Kennedy asked why countries are so hesitant to be transparent about their spending.
“Why not brag and show off how all that spending is being effective and really try to reshape the conversation. The WTO generally looks at industrial policy spending as mostly bad and needs to be limited, except in certain circumstances,” he said. “We're going to run into a problem, I think, even meeting the most minimum policy suggestions of this report, which is transparency. Now, the EU does require its members to report to the European Commission on state aid. Why do you think countries are so hesitant to report more fully on their industrial policy spending? Is there anything, any incentives that we can provide, to get them to want to make it so that we don't have to struggle for months on end to do this work?
Juhász said in recent years, the broad consensus in academia and among policymakers, was that industrial policy should be curtailed. That might explain why data is often hidden.

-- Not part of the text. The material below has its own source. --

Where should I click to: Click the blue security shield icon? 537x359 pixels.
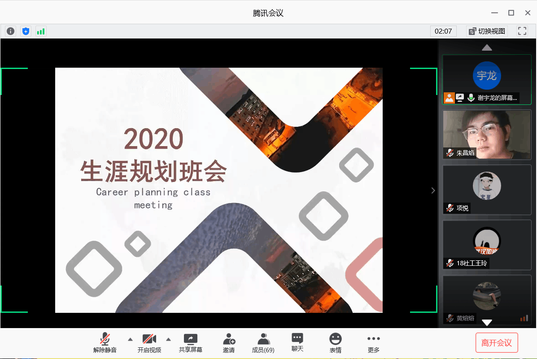pos(26,31)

“And what's even more problematic, countries are going to try to do this in a way that becomes increasingly hard to detect. We move away from tariffs to subsidies to subsidized loans to informal guidance,” she said.
"So I think, there is kind of an incentive here as well that if we acknowledge the reality on the ground and if we acknowledge that we are in a world where market failures are going to create a need for industrial policy, from development to climate change to other issues, I think that will also create a much more sort of constructive environment where countries are willing, more willing to disclose what they're doing, and they're going to be less willing to try and hide this in increasingly more difficult ways to detect.”
Kennedy also sounded a note of caution.
“I am quite concerned that we are in a potential race to the bottom and one in which countries will get less transparent, not more transparent,” he said at the forum’s conclusion. “And so that is a challenge, and particularly when a lot of the research shows that although there are lots of successful cases, there's also, more often than not, failures of industrial policy spending. And while some countries have the ability, like a venture capitalist, to rack up losses with a couple of successes, most countries don't. Most countries don't have the ability to adjust to lose a lot of money. They don't have the systems in place to spend effectively.
“And so as we're trying to figure out what types of disciplines that we put on subsidies and various kinds of industrial policy spending, we're going to need to think more effectively about what is more likely to generate the good outcomes than the worse outcomes if we're going to go down this road much further.”